Une « AG Covid » et donc en visio et par correspondance, à laquelle 70 % d’entre nous étaient néanmoins présents ou représentés alors même qu’une grande partie des copropriétaires n’avaient encore une fois pas reçu la convocation dans les règles.

Reste en héritage un champ de bataille assez impressionnant, qui promet encore au conseil syndical quelques soirées courbés sur des chiffres et des actions en justice diverses et variées – dans la joie et la bonne humeur… Avec heureusement à présent un véritable appui du syndic nouvellement désigné, et la perspective revigorante du deuxième apéro annuel des voisins dont la date déconfinée approche enfin 🙂

Solidaires et responsables

J’imagine cependant la tête de futurs acquéreurs pour qui la question reste entière : que peut faire une copropriété naissante, toute avertie qu’elle soit, pour éviter de se retrouver dans ce genre de situation ?

D’abord essayer malgré tout de proposer une véritable alternative au syndic-promoteur lors de la première AG. Il serait également utile que la législation soit un peu plus contraignante sur le sujet, car si la mise en concurrence du syndic « provisoire » est obligatoire lors de cette première AG, dans les faits on retrouve le plus souvent à l’ordre du jour une proposition de contrat d’un syndic faussement concurrent, choisi lui aussi par le promoteur. Il est en général plus cher que le syndic « provisoire » et son représentant ne vous fera pas l’honneur de sa présence lors de l’AG – autant dire qu’il n’a aucune chance d’être élu et serait certainement bien embarrassé de l’être.

Dans nos rêves les plus fous, nous pourrions aussi envisager que les promoteurs impliquent en amont les acquéreurs dans le choix des syndics présentés lors de la première AG… Chiche à notre bon maire de rajouter cette proposition à la charte de la construction marseillaise à venir.

Ensuite, encore et toujours, prendre sa copropriété en main, car nous sommes les mieux placés pour savoir ce qui est bon pour nous. Cela demande une vigilance de tous les instants et beaucoup de travail bénévole et d’énergie. Tout le monde n’a pas toujours le temps et les connaissances nécessaires pour agir, mais nous apprenons tous en marchant, et l’expérience prouve que chacun à sa manière est heureux et capable d’apporter ponctuellement sa petite pierre à notre édifice, tout imparfait qu’il soit.
Et pour conclure ce nouvel épisode, rappelons-nous que « qui ne dit mot consent ». Ces résidences sont les nôtres, et nous sommes collectivement responsables de leur devenir et de celui de notre quartier.
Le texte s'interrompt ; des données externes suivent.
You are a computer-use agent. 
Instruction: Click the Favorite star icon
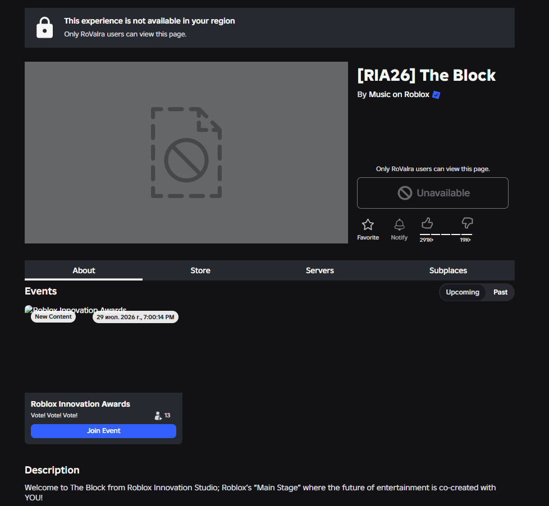pos(368,224)
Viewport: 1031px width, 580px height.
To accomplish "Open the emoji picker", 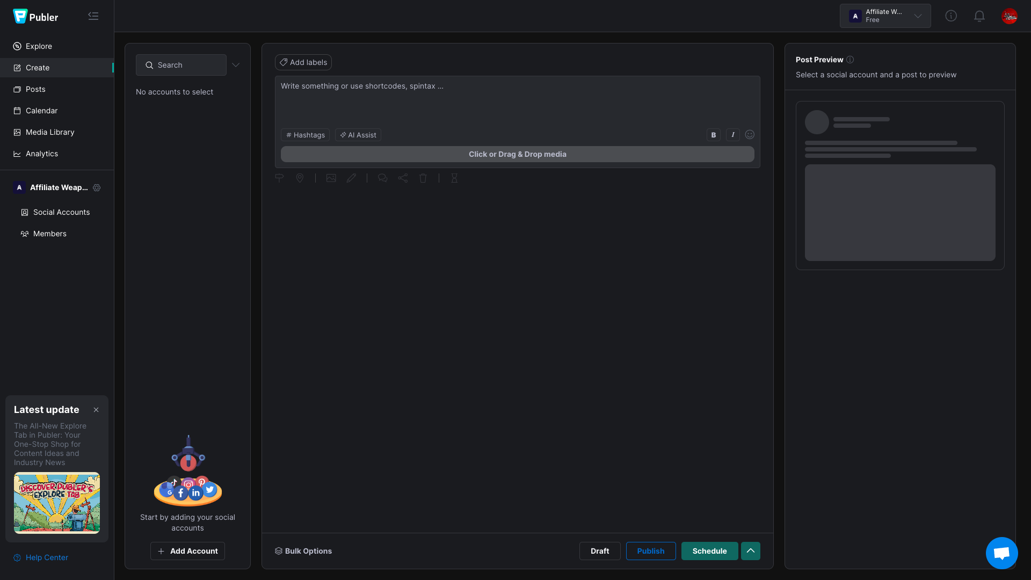I will tap(750, 135).
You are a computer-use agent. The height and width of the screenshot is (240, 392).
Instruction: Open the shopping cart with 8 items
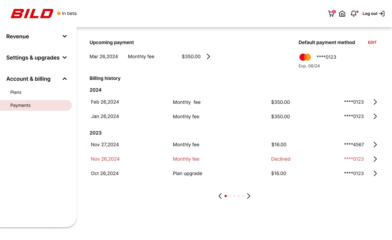click(331, 13)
* Article 28 du décret du 17 mars 1967 : la durée des fonctions du syndic « ne peut dépasser une année lorsque le syndic, son conjoint, le partenaire lié à lui par un pacte civil de solidarité, le concubin, leurs commettants ou employeurs, leurs préposés, leurs parents ou alliés jusqu’au deuxième degré inclus ont, directement ou indirectement, à quelque titre que ce soit, même par personne interposée, participé à la construction de l’immeuble. »

4 réponses sur « Copropriété : dans le neuf et dans la nasse »

Bonjour
Bravo pour cet article car il y a en effet des soucis au niveau des syndics de promoteur. J’ai entendu que sur Paris, certains promoteurs passaient par un courtier dont la responsabilité était de lancer un appel d’offre et il le faisait avec des copropriétaires volontaires. C’est à mon avis une bonne solution de passer par un tiers dont c’est le métier.
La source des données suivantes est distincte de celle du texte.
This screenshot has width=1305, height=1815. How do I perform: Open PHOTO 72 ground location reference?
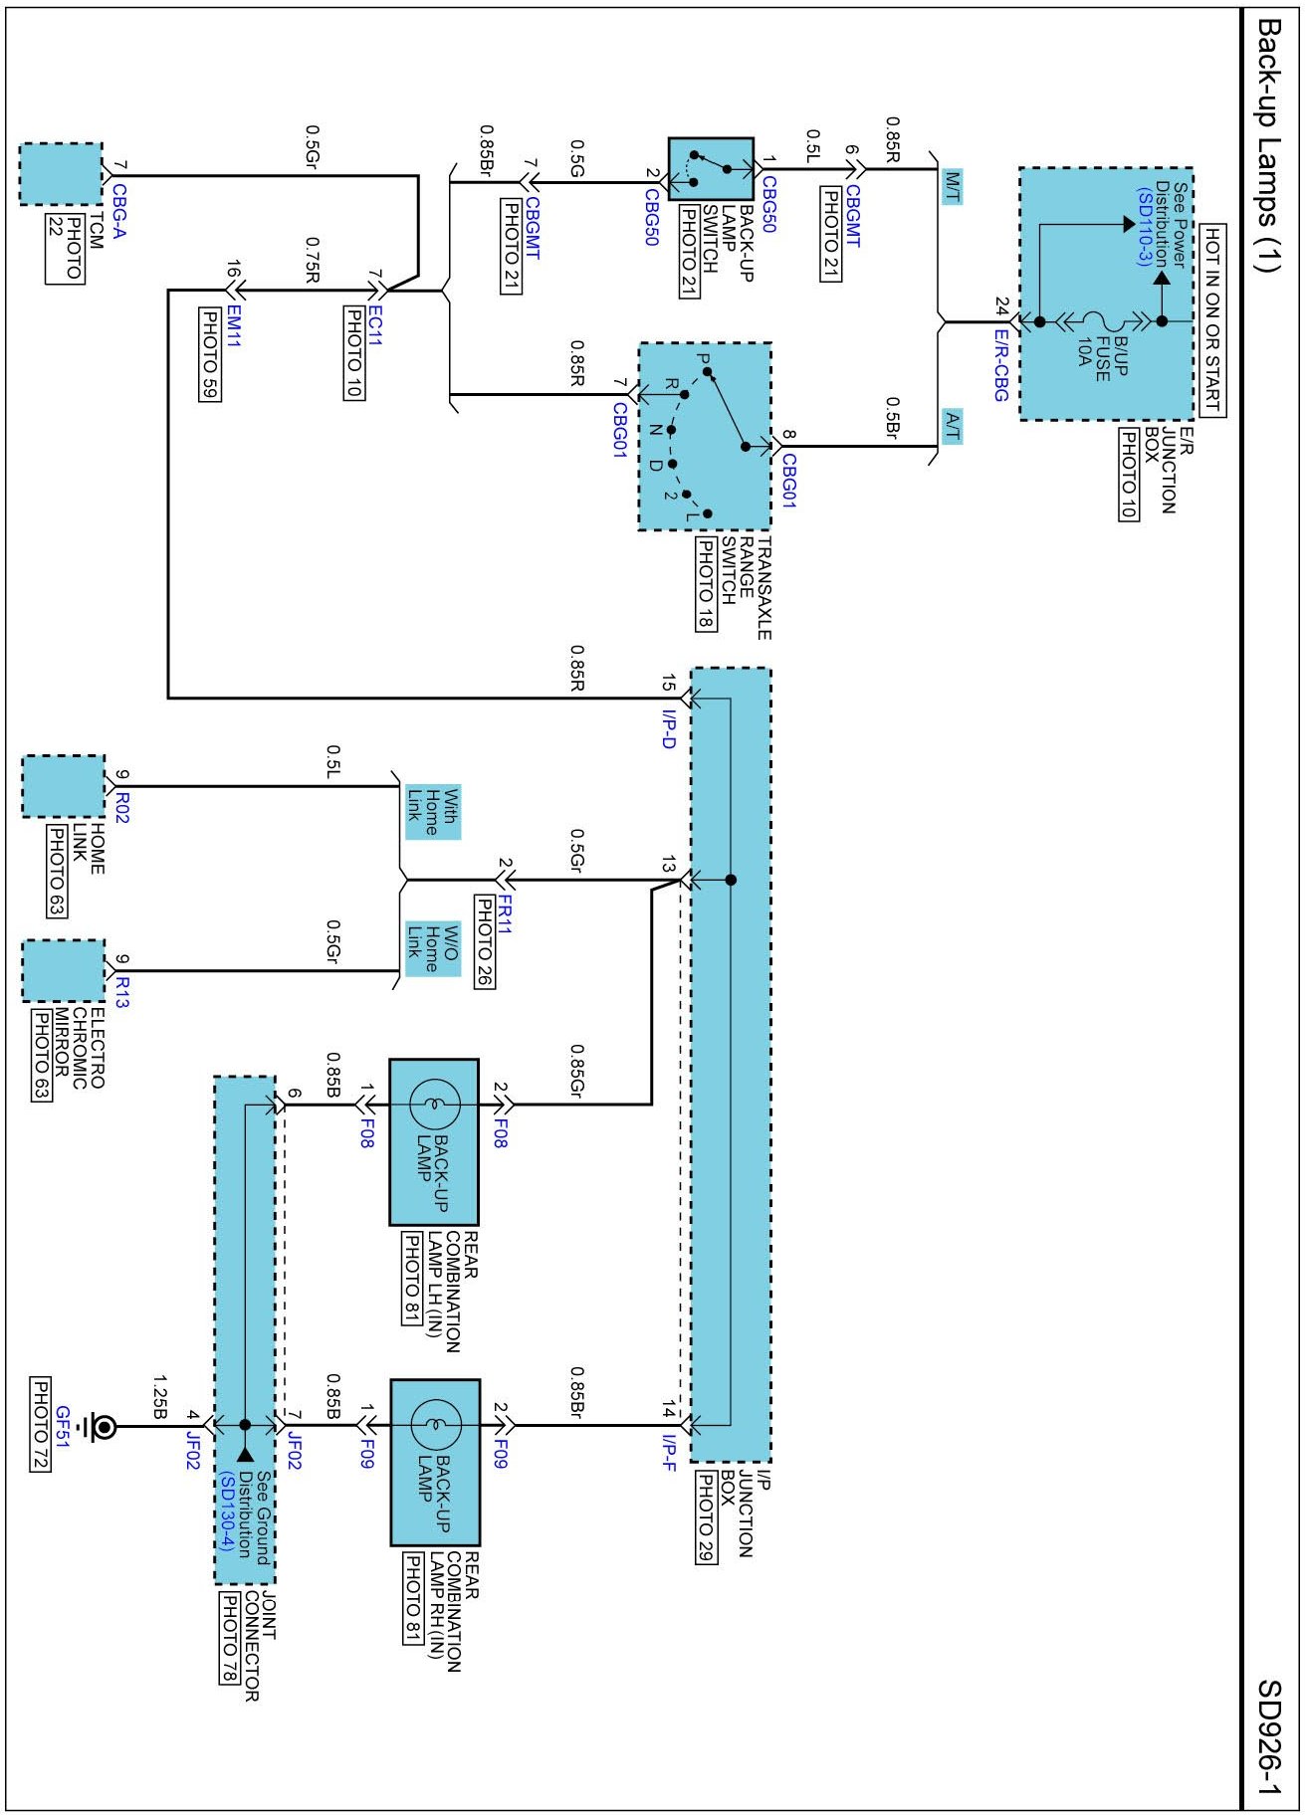click(x=41, y=1424)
Merci, je n’avais pas entendu parler de ça mais c’est une bonne nouvelle si quelque chose d’efficace peut être mis en oeuvre pour mettre fin à ces abus et accompagner les primo-accédants dans la saine gestion de leur future copropriété — à condition que le courtier lui-même ne soit pas de mèche avec les promoteurs bien sûr (à force on devient parano :-).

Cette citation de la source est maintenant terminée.